Danish-Norwegian poet and playwright (1819–1903)

Anna Magdalene Thoresen, née Kragh (3 June 1819 - 28 March 1903) was a Danish-Norwegian poet, novelist, short story writer and playwright. She is said to have inspired a number of other writers to model characters after her. Her stepdaughter, Suzannah Ibsen, was married to Henrik Ibsen. A selection of her letters has been published as Breve fra Magdalene Thoresen 1855-1901 (Memoirer og Breve, 1919).

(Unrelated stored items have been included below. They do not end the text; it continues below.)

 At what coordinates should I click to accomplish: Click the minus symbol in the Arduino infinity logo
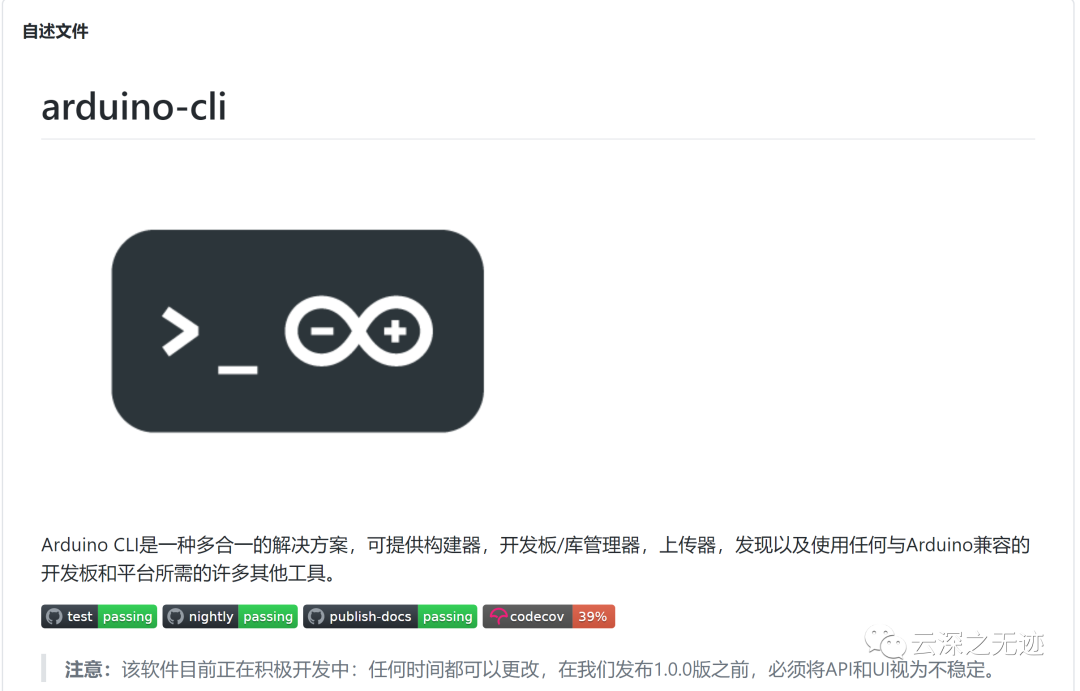pyautogui.click(x=322, y=331)
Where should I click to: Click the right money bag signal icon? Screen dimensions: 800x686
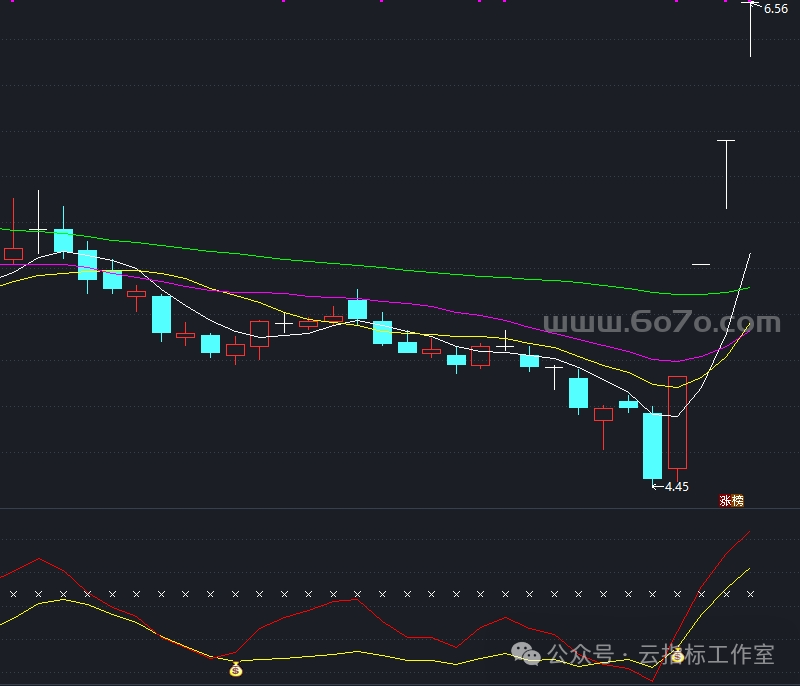coord(677,656)
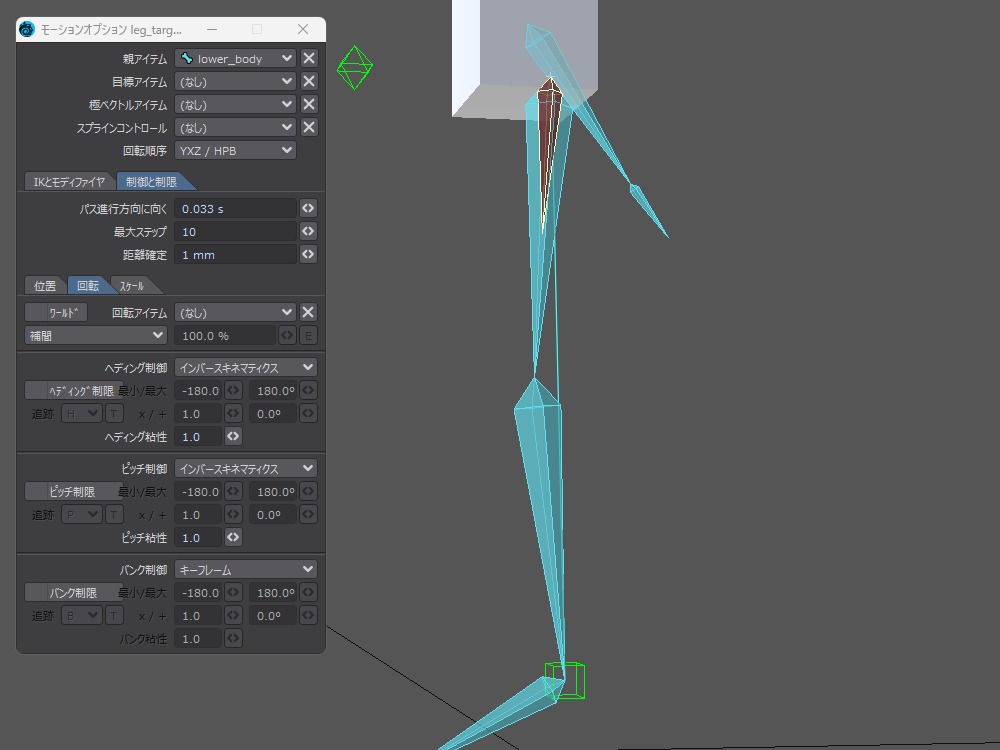1000x750 pixels.
Task: Open the ヘディング制御 controller dropdown
Action: (245, 367)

After the death of her Norwegian husband, she moved back to Denmark.

==Personal life==
She was born Anna Magdalene Kragh in Fredericia, Denmark, the daughter of skipper Thomas Nielsen Kragh and Anna Kristine Pedersen. She gave birth to an illegitimate child, who was put out to nurse. She then moved to Norway in 1842 and became governess for dean Hans Conrad Thoresen (1802-1858) who lived in Herøy Municipality in Sunnmøre. He was a widower and had five children, and she married him in 1843. From 1844 they lived in Bergen, where she played a central role in the cultural life. Her stepdaughter, Suzannah Ibsen, was married to Henrik Ibsen. She had four children with Hans Conrad Thoresen. After her husband's death in 1858, she travelled to Copenhagen in 1861, moved to Christiania in 1866, and lived in Copenhagen from 1870. She died in Copenhagen in 1903.

==Career==
In Bergen the Thoresens' home became a meeting place for writers and actors. In 1850 Ole Bull established a theatre in Bergen, called Det Norske Theater. Thoresen wrote four plays that were staged anonymously at Det Norske Theater. Through the theatre she became acquainted with playwright Henrik Ibsen. She was a friend of Bjørnstjerne Bjørnson, who published her poetry collection Digte af en dame in 1860. Among her novels are Studenten, published in the collection Fortællinger in 1862, Signes Historie from 1864, Min Bedstemoders Fortælling from 1867, and Solen i Siljedalen from 1868. Among her successful plays are Et rigt Parti, which was first staged at the Royal Danish Theatre in 1870 and later in Stockholm and in Christiania, and Inden Døre from 1877. She published the travel book Billeder fra Vestkysten av Norge in 1872, and another travel book, Billeder fra Midnatsolens Land, in 1882.

==Influence==
Thoresen's personality became a model for several female characters in Norwegian literature, including Ibsen's "Rebekka West" (from Rosmersholm) and "Ellida Wangel" (from The Lady from the Sea), and Bjørnson's "Maria Stuart" (from his 1864 play), the wild girl "Petra" from Fiskerjenten and "Leonarda" (from his 1879 play).